The following is excerpted from the Church Newsroom. To read the full article, CLICK HERE.

The First Presidency of The Church of Jesus Christ of Latter-day Saints has commissioned former Assistant Church Historian and Recorder Richard E. Turley Jr. to write a new biography of the Prophet Joseph Smith. The book will be called “Joseph the Prophet.”

President Dallin H. Oaks of the First Presidency made the announcement at the end of his keynote remarks at the seventh annual Joseph Smith Papers conference in the Conference Center Theater in Salt Lake City on Friday, September 15, 2023.

“With the completion of the Joseph Smith Papers [in June 2023], a firm foundation has been laid on which additional works can be solidly built,” President Oaks said.

The new biography will take years to complete.

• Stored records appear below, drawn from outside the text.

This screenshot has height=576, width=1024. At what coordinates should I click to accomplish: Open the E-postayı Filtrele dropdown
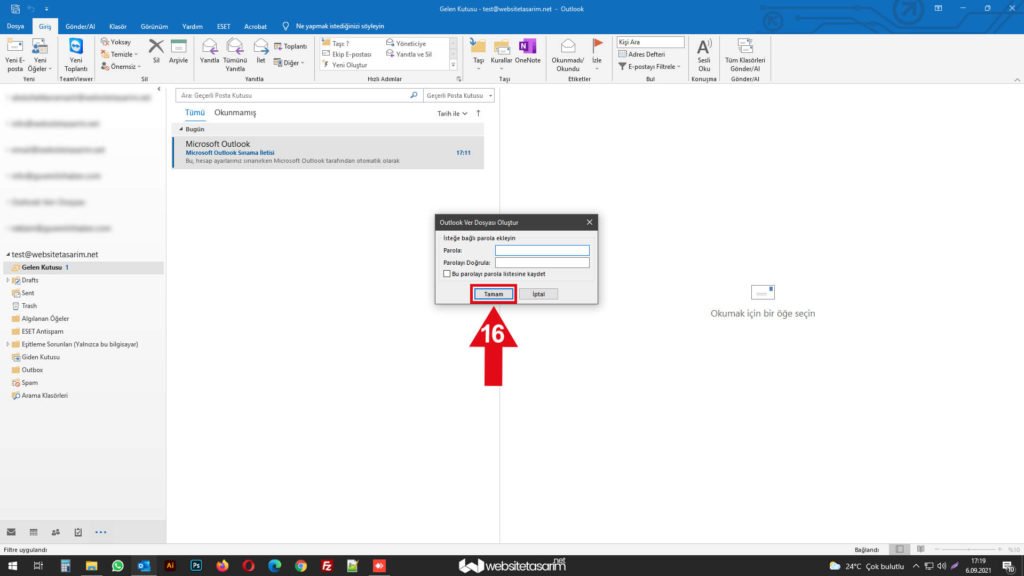649,66
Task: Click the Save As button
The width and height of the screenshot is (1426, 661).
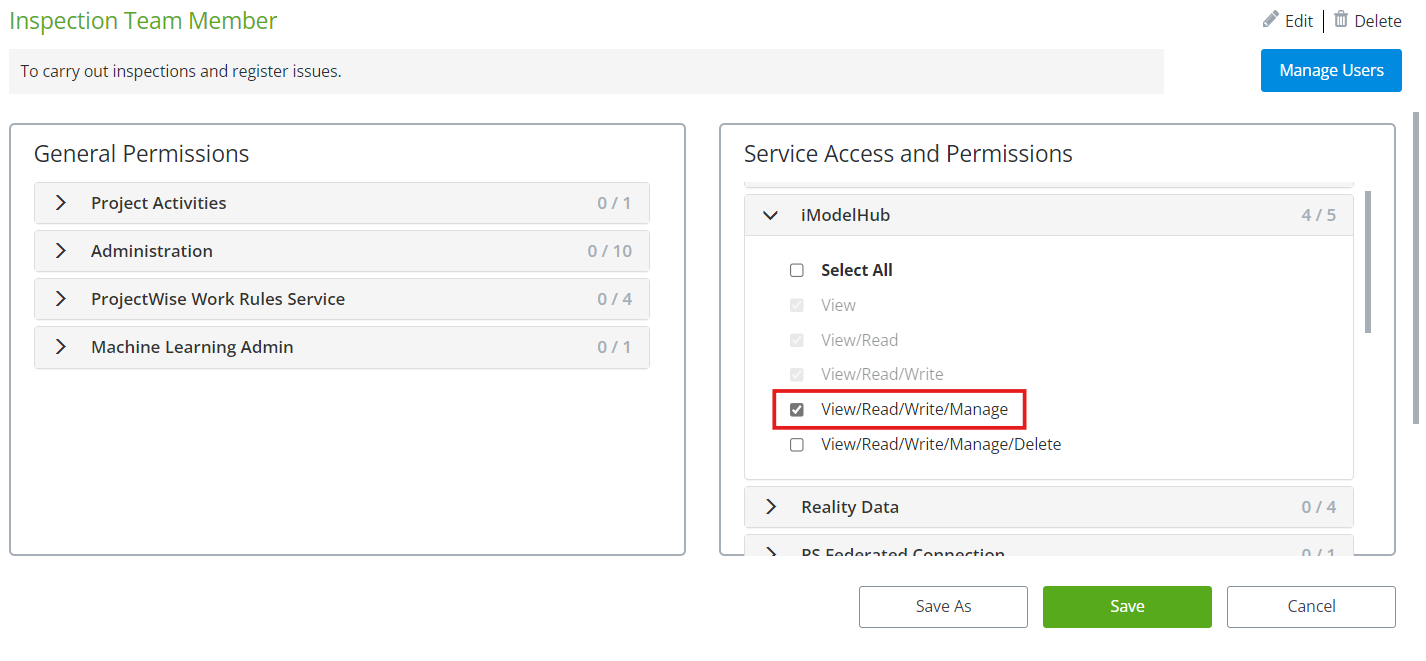Action: 943,606
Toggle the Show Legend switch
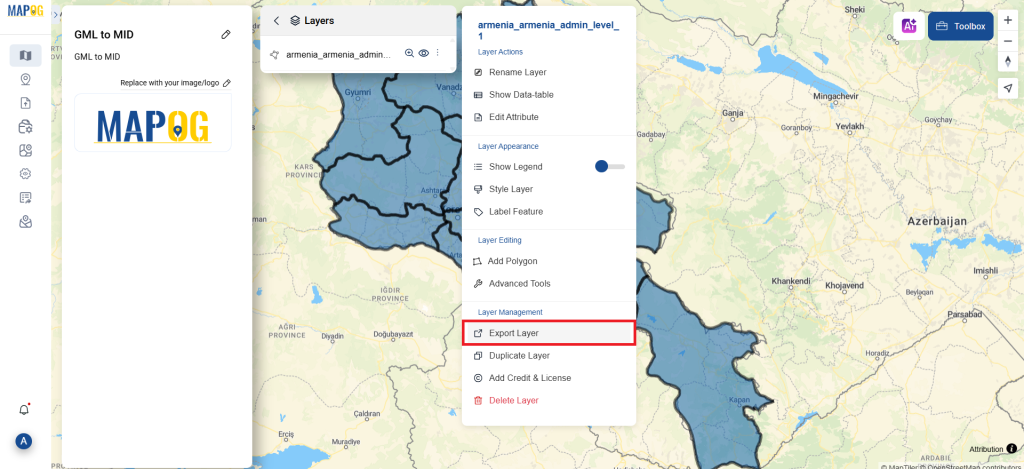 click(x=610, y=167)
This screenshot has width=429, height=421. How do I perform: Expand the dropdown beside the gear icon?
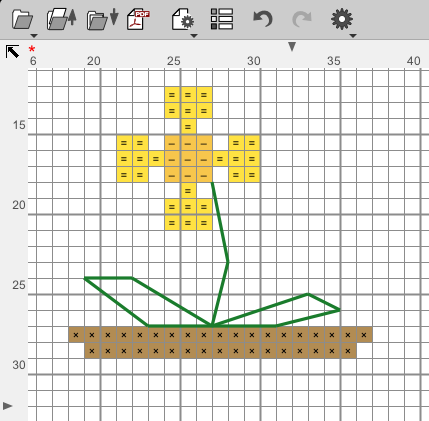point(353,36)
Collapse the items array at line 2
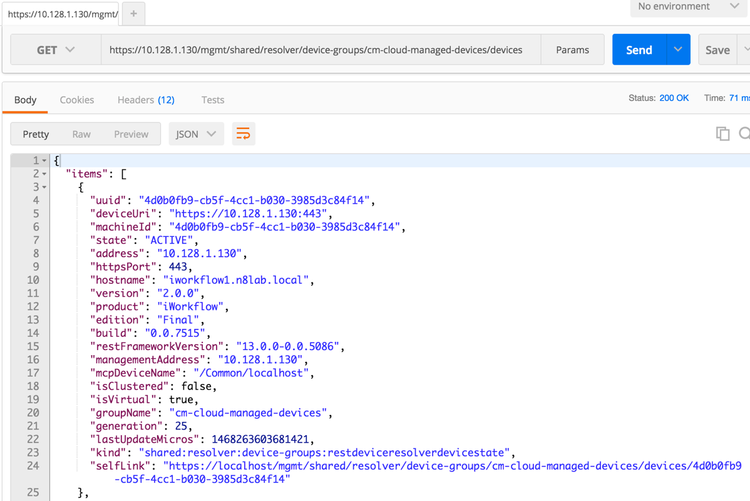The width and height of the screenshot is (750, 501). (x=44, y=174)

Teams aiding on the project include Church History Department scholars, including many who worked on the Joseph Smith Papers volumes and who collectively have already devoted decades of study to the Prophet. Staff and volunteers of the Family History Department are also contributing their skills in local research and building databases to help answer important questions. Professors from BYU have joined seasoned legal scholars and interns from the J. Reuben Clark Law School to study the legal papers of Joseph Smith and his family.

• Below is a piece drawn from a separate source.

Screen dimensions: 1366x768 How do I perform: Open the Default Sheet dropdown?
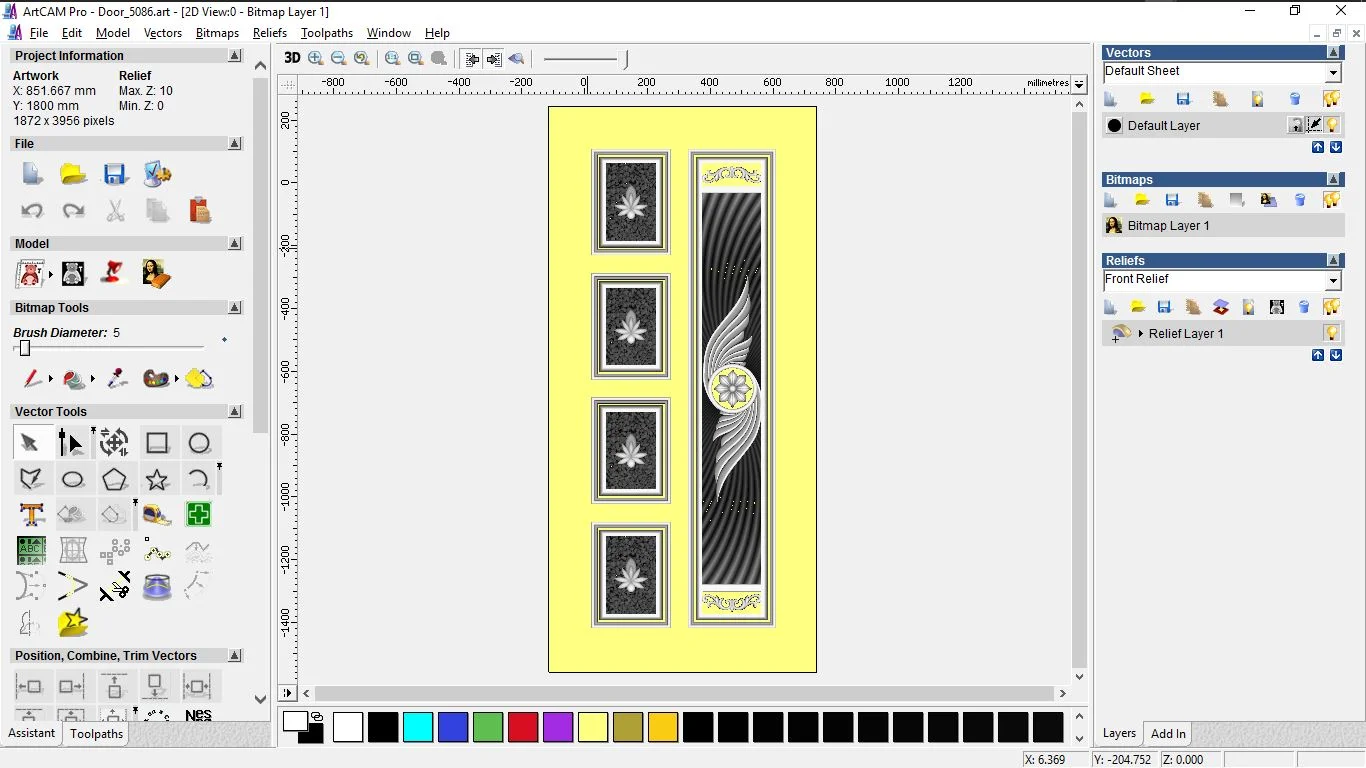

The biography will rely on the research of these and other scholars, who are expected to generate a number of publications with detailed findings on which the biography can then rely. The biography itself will be written as a narrative for a general audience and is expected to garner a wide readership.

Turley, who has written more than 20 books, served as the managing director of the Church Historical Department (as it was then called) when the Joseph Smith Papers were launched in June 2001 and served as chair of the project’s editorial board, as well as a volume editor. He was managing director of the Family History Department when FamilySearch was launched and later served as managing director of the Church’s Public Affairs and Communication Departments.